Evidentiary issues. Vilar and Tanaka also raised challenges to evidence they claimed should have been suppressed by the district court. The panel found no abuse of discretion. According to the panel, documents obtained in one of the challenged searches would have been validly discovered anyway, and the other search, performed in the U.K., was “reasonable.” There was also no clear error in admitting statements made by Tanaka's wife.

Vilar and Tanaka raised a number of challenges to the sufficiency of the evidence against them. The panel found that the evidence as to each count was sufficient to support the jury's verdict.

Sentencing. Finally, the panel remanded the action to the district court with directions to vacate Vilar and Tanaka's sentences and resentence them in terms consistent with this opinion. According to the panel, the district court must reconsider in the first instance whether losses suffered by victims who purchased GFRDAs abroad may constitute “relevant conduct” under the sentencing guidelines. Next, the district court must recalculate restitution because it cannot be awarded for investors who purchased GFRDAs abroad.
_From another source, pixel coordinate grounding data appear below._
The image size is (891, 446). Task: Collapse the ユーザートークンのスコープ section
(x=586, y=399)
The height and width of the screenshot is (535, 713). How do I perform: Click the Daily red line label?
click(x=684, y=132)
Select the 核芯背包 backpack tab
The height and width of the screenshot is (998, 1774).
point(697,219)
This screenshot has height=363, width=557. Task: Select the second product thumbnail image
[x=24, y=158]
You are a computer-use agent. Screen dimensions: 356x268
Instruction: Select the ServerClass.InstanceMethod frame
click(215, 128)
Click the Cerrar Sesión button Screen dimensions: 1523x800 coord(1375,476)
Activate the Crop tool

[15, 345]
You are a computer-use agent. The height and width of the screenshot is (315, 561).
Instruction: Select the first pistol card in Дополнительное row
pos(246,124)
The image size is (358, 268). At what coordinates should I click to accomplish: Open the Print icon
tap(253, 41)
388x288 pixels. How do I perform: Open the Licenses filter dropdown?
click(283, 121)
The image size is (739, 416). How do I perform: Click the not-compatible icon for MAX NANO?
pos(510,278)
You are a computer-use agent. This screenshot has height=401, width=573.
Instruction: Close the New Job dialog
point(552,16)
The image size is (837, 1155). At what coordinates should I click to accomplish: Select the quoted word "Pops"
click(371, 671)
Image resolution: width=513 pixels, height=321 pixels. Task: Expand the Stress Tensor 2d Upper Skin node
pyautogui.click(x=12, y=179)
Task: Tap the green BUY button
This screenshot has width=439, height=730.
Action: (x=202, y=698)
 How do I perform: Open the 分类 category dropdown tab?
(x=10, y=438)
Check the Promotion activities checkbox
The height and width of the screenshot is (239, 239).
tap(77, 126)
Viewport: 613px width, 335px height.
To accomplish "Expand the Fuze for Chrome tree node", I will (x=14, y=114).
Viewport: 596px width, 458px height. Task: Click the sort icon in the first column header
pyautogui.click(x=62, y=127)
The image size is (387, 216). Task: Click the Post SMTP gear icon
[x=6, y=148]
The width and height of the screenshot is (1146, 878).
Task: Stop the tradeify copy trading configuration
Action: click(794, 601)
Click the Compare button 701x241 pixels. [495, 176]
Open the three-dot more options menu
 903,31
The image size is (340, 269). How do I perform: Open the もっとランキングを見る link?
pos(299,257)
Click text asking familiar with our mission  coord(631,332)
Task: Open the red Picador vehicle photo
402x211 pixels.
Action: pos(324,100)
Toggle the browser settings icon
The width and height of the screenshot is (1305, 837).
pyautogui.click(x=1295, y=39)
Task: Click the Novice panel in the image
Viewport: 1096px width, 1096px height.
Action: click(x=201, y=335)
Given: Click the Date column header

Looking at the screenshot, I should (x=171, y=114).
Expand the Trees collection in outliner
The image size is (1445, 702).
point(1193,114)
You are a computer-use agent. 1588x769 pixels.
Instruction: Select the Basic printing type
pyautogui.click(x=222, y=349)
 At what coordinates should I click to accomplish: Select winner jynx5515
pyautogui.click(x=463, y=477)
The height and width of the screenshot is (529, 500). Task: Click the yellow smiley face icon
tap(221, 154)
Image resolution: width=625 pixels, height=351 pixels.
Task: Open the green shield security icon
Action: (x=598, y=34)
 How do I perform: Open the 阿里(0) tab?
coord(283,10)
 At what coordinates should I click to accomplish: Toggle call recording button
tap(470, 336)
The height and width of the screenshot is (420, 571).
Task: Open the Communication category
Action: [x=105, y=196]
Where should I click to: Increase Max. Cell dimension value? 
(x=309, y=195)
Third, a forfeiture order was vacated because its calculation was clearly erroneous.

The case is Docket Nos. 10-521-cr(L), 10-580-cr(CON), 10-4639-cr(CON).

Attorneys: Michael Alexander Levy (United States Attorney's Office) for U.S. Nathan Z. Dershowitz (Dershowitz, Eiger & Adelson, P.C) and Vivian Shevitz, Esq (Vivian Shevitz Law Office) for Gary Alan Tanaka. Joanna Eftychiou, Esq (Joanna Eftychiou Law Office, Vivian Shevitz, Esq (Vivian Shevitz Law Office), Jane Simkin Smith (Jane Simkin Smith Law Office and Susan C. Wolfe, Esq (Hoffman & Pollok LLP) for Alberto Vilar.